__WHAT IS EXPECTED__
Leave the pictures out and print, word for word, the lines below from the one with "Select the 'Tổng Doanh Thu' total row label" through the final line.

__ENTRIES SUPPLIED__

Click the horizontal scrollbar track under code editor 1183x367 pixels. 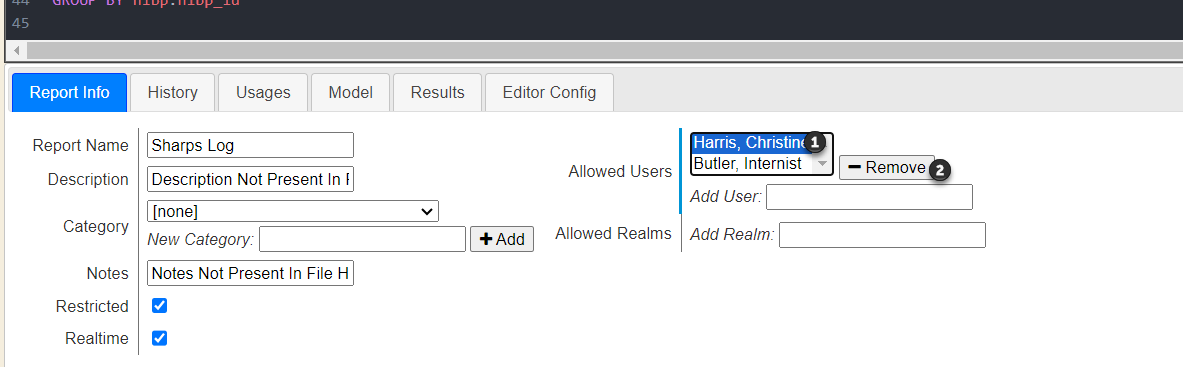(604, 51)
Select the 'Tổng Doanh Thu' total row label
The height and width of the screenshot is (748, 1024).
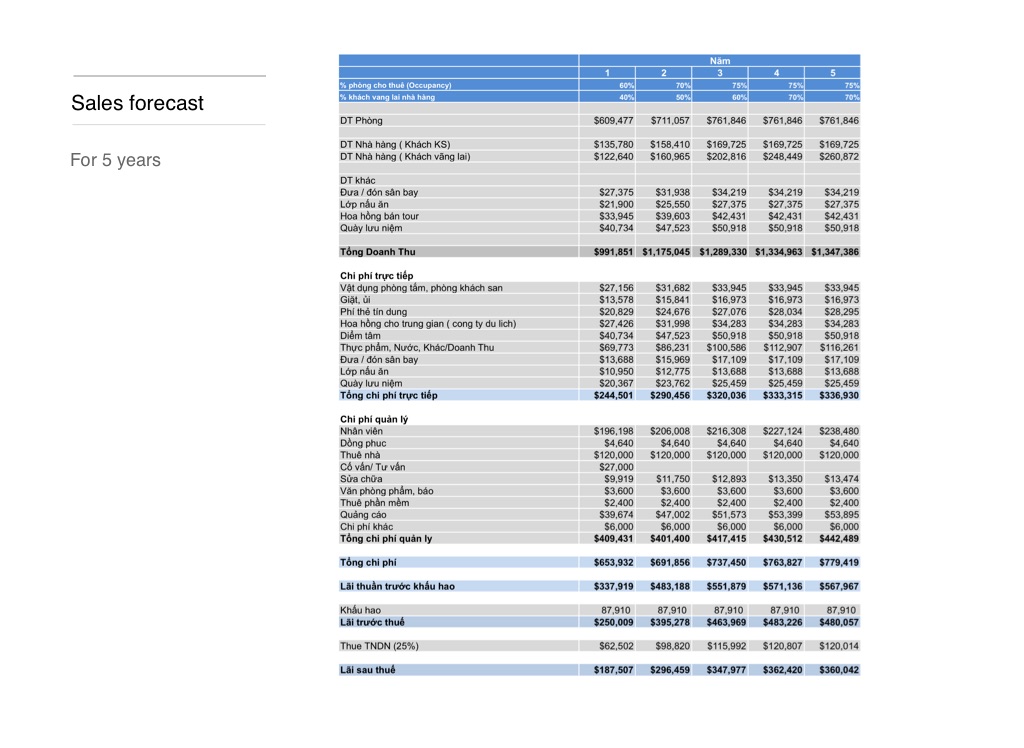click(x=377, y=252)
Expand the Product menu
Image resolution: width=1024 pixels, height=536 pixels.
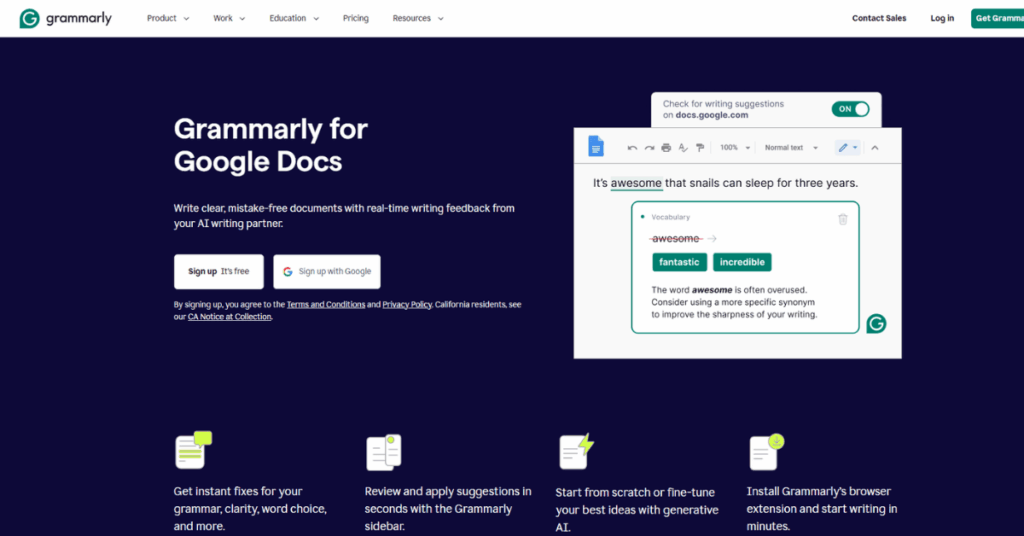tap(167, 18)
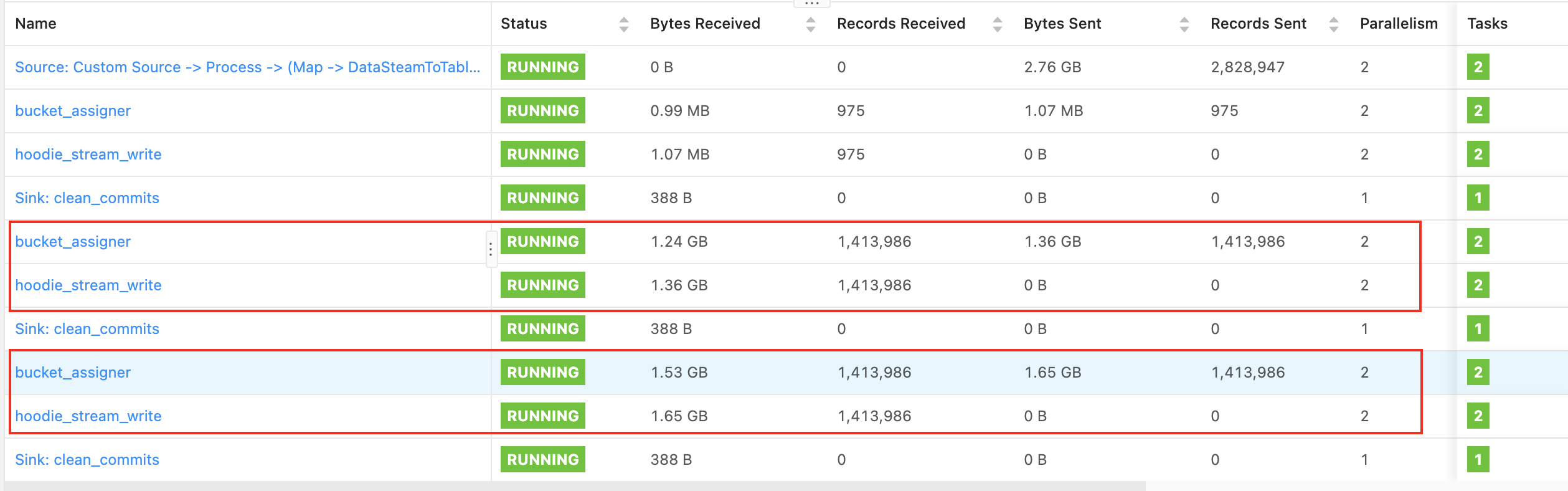Click green task count badge for Source row
1568x491 pixels.
[1478, 67]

__EXERCISE OUTPUT__
Select the 'Tổng Doanh Thu' total row label
The height and width of the screenshot is (748, 1024).
click(x=377, y=252)
Expand the Product menu
Image resolution: width=1024 pixels, height=536 pixels.
tap(167, 18)
Click green task count badge for Source row
1568x491 pixels.
[1478, 67]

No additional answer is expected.